Bank of America said Monday that a recently reported $37-million operational loss was the estimated cost of settling with institutional investors over "faulty" mortgage-loan packages in which the bank acted as escrow agent.
In a statement responding to an inquiry by The Times, the bank had said last Friday that it had suspended several employees while investigating whether any acted "improperly" in connection with its loss.
A Bank of America executive here told The Times on Monday that two of the suspended employees are a vice president and a bank branch manager, both in Los Angeles.
Monday's additional statement by Bank of America pinpointed for the first time the type of operation involved in the loss, although few details were provided.
"In 1982," the statement from the bank's San Francisco headquarters said, "the Bank of America began acting as escrow agent for pools of mortgage loans packaged by another company and used by that company as collateral for mortgage-backed certificates sold to institutional investors.

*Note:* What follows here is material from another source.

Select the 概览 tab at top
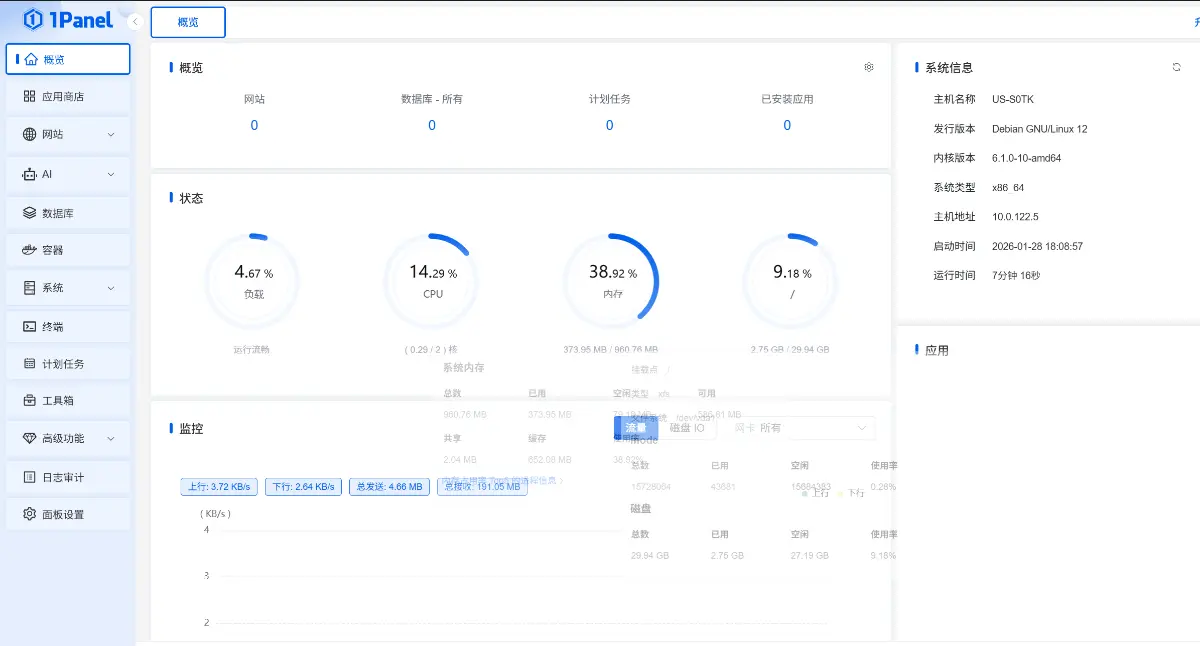The height and width of the screenshot is (646, 1200). [x=188, y=22]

"The packages later proved to be faulty. As soon as this situation came to light, the bank created a task force to investigate the problem and resolve all potential problems with investors."

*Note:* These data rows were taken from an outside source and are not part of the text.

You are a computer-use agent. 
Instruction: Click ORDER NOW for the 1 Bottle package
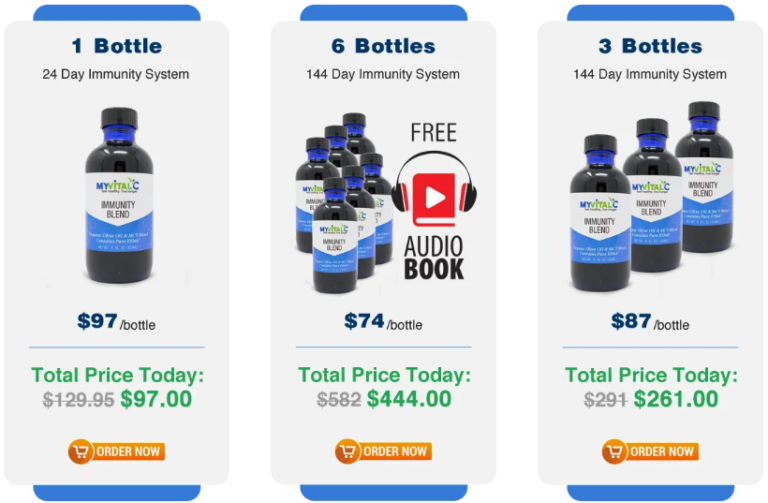(x=117, y=452)
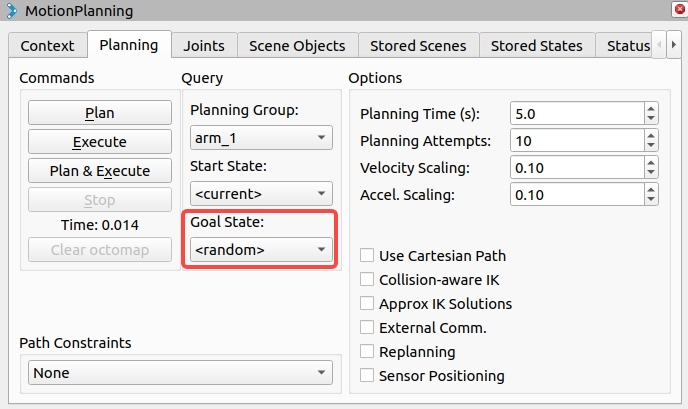This screenshot has width=688, height=409.
Task: Increase Velocity Scaling with up arrow
Action: pyautogui.click(x=651, y=163)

The bank has contacted all the investors, it added, and "is making satisfactory agreements with them."
Asked how the mortgage-loan packages were faulty, a Bank of America spokesman said that "problems with the documentation" were involved. He declined to elaborate or to identify the company for which the bank acted as escrow agent.
The spokesman, in response to a question, said he did not know if any government agencies are looking into the matter.
Two San Francisco securities analysts who follow Bank of America's fortunes said Monday that they had not previously heard of its problem with the mortgage-backed securities.
Mortgage-backed securities in recent years have become a major method of forming large pools of investment capital. Banks, savings institutions and other lenders package their mortgages and, to raise pools of capital, sell certificates or "securities" backed by the mortgage packages to investors in the secondary market.
Bank of America's estimated $37-million cost for settling with the investors in the mortgage packages was reported as a pretax "non-recurring" operational loss in the fourth quarter ended last Dec. 31. Last Monday, when the bank reported its fourth-quarter earnings, it did not explain the nature of the loss.
Monday's statement said the bank does not expect to be in litigation with any of the investors who acquired the "faulty" securities packages.
Echoing last Friday's statement, the bank said again Monday that the "several employees" suspended are on full pay while the institution reviews "all the circumstances that led to the situation to determine whether any bank employees acted improperly."
It reiterated that the suspensions do not "imply any judgment by the bank as to any individual's responsibility."